MathML 2 was first adopted in 2001. Experience with MathML has accumulated over the years and the web environment has changed somewhat since then. Released in 2010 and updated in 2014, MathML 3 includes several requested features and some changes to update the recommendation to the current and emerging standards. MathML 3 also contains lots of smaller changes to clarify the spec and unify attribute values so that compatibility between implementations is more likely. With the exception of a few very minor changes for features not widely implemented, MathML 3 is backward compatible with MathML 2.

The big changes are:

Some of the smaller changes are:

The big changes

Linebreaking and indentation

MathML 3 introduces several attributes for controlling line breaks and indentation after line breaks. The new controls can be used for both automatic line breaks when the renderer determines that there is not enough room to display an expression in a given width and for manual (forced) line breaks.
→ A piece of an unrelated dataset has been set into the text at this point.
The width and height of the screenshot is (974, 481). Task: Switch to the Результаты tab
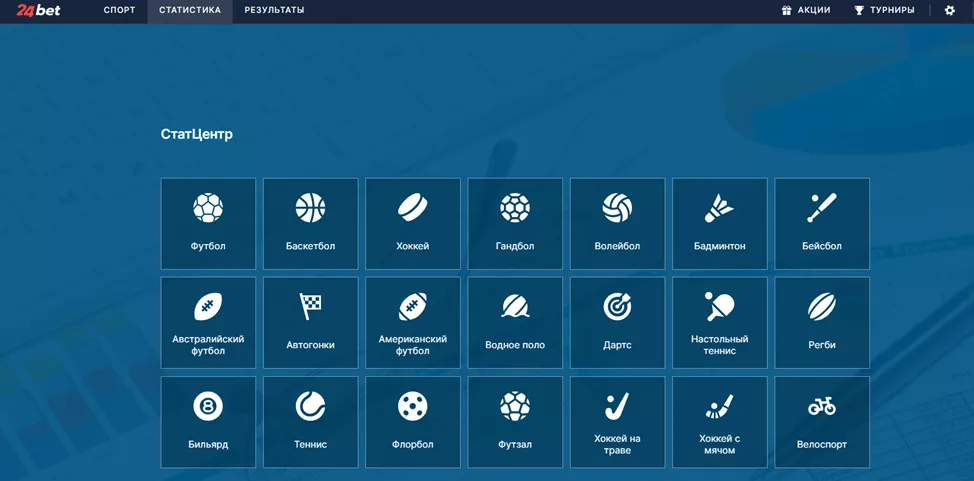pos(274,11)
In MathML 3, linebreaking and indentation are specified on operators (mo). The controls include:

  • whether a line break should or should not happen at an operator;

  • whether the break should be before or after the operator;

  • what character to use (if any) in place of an "⁢" character at a line break

  • the amount of vertical space to be used after the line break

MathML 3 offers a good deal of control over how to indent after a line break. This allows for many different styles of linebreaking and also makes it possible to align the new line with a previous point in the expression (e.g., at an "="). Alignment at a particular point is done by marking the element you want to align to with an id attribute and then telling MathML to indent to that id value.

The indenting controls include:

  • alignment -- left/center/right/automatic/id

  • shift amount -- amount to shift it from the aligned point

These options can be set for all of the lines or specifically for either the first or last line to override the indentation behavior for those lines. This flexibility accommodates many different styles of indenting.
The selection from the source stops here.